§ WHAT YOU WILL DO
Report how many lines of these entries hold the string "computer"; reply with the number alone.

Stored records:

########

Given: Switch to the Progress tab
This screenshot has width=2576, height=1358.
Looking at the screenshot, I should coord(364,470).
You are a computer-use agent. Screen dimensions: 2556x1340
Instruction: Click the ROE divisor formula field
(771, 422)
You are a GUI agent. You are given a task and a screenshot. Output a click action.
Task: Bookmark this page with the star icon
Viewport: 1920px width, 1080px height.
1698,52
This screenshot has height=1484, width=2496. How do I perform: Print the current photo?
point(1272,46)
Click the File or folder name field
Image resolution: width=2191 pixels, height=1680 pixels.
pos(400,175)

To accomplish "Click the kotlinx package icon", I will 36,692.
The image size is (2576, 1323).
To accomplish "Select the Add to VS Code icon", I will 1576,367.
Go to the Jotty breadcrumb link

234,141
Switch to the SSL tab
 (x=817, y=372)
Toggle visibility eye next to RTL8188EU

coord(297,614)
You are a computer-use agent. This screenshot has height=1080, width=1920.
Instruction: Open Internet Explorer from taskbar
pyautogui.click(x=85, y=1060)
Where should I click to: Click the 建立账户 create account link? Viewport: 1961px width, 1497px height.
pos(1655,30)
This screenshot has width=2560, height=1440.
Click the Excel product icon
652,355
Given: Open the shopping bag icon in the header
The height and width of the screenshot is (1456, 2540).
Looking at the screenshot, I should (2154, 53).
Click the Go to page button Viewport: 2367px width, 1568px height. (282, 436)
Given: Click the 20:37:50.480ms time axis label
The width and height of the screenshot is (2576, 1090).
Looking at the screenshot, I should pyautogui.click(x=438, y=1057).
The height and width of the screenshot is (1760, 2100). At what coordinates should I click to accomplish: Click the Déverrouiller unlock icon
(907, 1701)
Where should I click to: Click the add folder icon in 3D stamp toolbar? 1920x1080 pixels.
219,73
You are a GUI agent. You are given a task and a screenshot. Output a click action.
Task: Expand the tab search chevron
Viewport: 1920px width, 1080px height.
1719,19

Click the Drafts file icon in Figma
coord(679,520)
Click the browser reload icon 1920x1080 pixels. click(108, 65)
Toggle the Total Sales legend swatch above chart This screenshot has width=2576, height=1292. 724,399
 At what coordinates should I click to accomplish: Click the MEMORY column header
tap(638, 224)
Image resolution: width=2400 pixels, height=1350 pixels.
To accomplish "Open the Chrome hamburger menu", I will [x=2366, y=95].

########

§ ANSWER TO THE PROBLEM
2